Claims
- 1. A multiple execution unit processor, the processor comprising:
a memory unit storing a plurality of execution packets; a buffer storage unit for storing the execution packets; a dispatch unit for directing each instruction of and execution packet applied thereto to an preselected execution unit; a program memory control unit for retrieving execution packets from the memory unit, the program memory unit having a first state wherein an execution packet from the memory unit is applied to the dispatch unit and to the buffer storage unit, the execution packet applied to the execution unit being stored therein, wherein in the first state the retrieved instruction stage and any instruction stage stored in the buffer storage unit are applied to the dispatch unit simultaneously, the program control memory unit having a second state wherein the execution packets stored in the buffer storage unit are simultaneously applied to the dispatch unit, the program control memory unit having a third state implemented after a selected execution packet has been executed a predetermined number of times, wherein in the third state after the earliest stored execution packet in the buffer storage unit is eliminated after each application of the stored execution packets to the crossbar unit, wherein the processor uses the three instruction states to executes an inner loop of a nested-loop instruction set, the inner loop instruction set and an outer loop instruction set having overlapping execution; a comparison unit receiving signals from the buffer storage unit and the program memory control unit, the comparison unit generating control signals; and a gate unit responsive to the control signals for preventing an associated instruction for being applied to the dispatch unit.
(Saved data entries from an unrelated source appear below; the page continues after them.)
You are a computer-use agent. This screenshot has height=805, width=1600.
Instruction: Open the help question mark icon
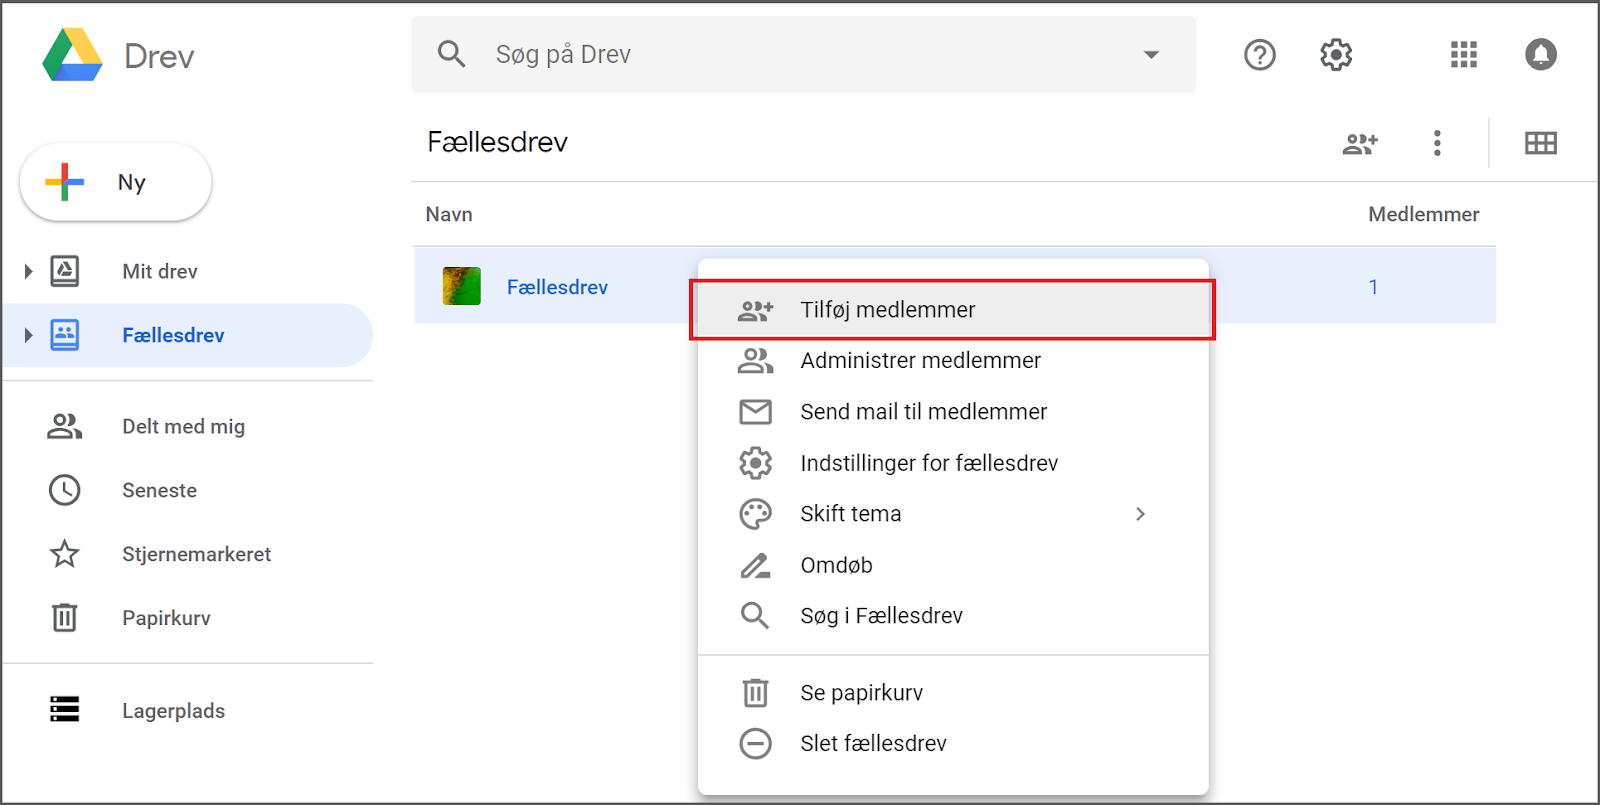coord(1259,55)
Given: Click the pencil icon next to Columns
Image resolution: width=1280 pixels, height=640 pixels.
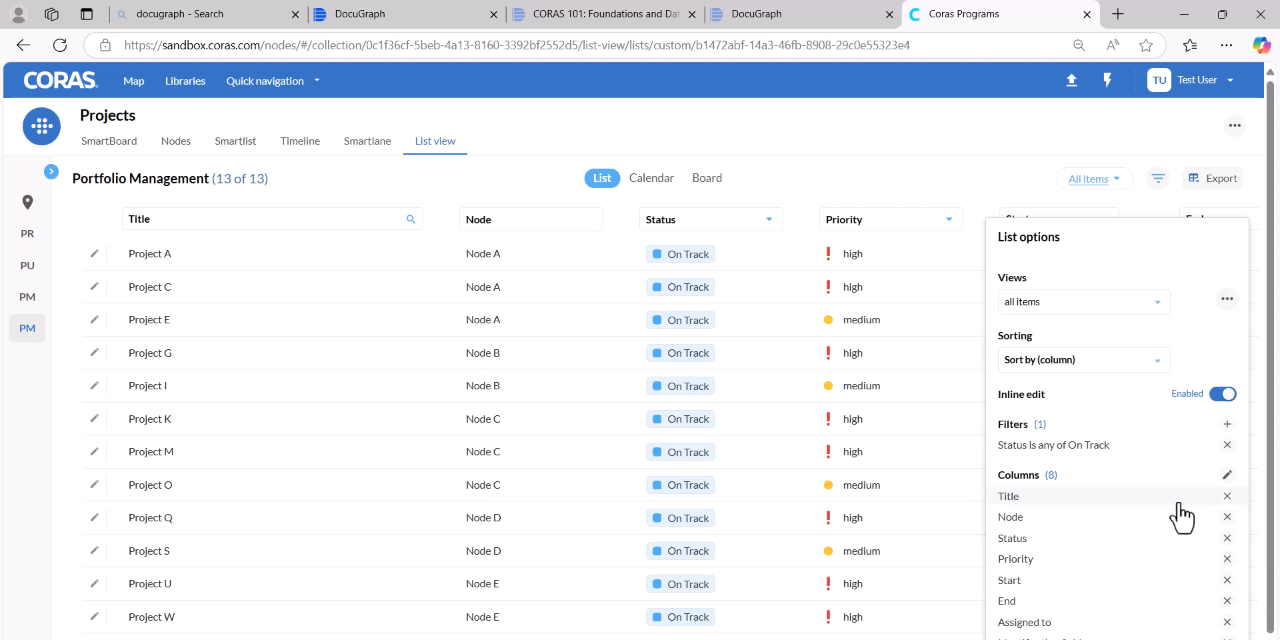Looking at the screenshot, I should (1227, 475).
- 2. The processor as recited in claim 1 wherein the comparison unit compares valid bits from the buffer storage unit with valid bits from the program memory control unit.
- 3. The processor as recited in claim 2 wherein the inner loop execution packets are stored in the buffer storage unit during execution of the outer loop instruction stages.
- 4. The processor as recited in claim 2 further comprising a second buffer storage unit, wherein the outer loop instruction stages are stored in the second buffer storage unit, the comparison unit receiving signals from the second buffer unit instead of the program memory control unit.
- 5. A method of executing a nested-loop set of instruction stages, the execution including the execution of outer loop instruction stages a first plurality of times, the execution of the nested loop of instructions including execution of inner loop instruction stages a second plurality of times for each execution of the outer loop of instruction stages, the method comprising:
using a software pipeline procedure to execute the inner loop instruction stages for each execution of the inner loop instructions the second plurality of times:
overlapping execution the inner loop instruction stages and the outer loop instruction stages; comparing valid bits from the inner loop execution packets with valid bits from outer loop execution packets for execution packets that will be executed simultaneously; and when the valid bits are the same, preventing the associated instruction from the buffer unit from being executed.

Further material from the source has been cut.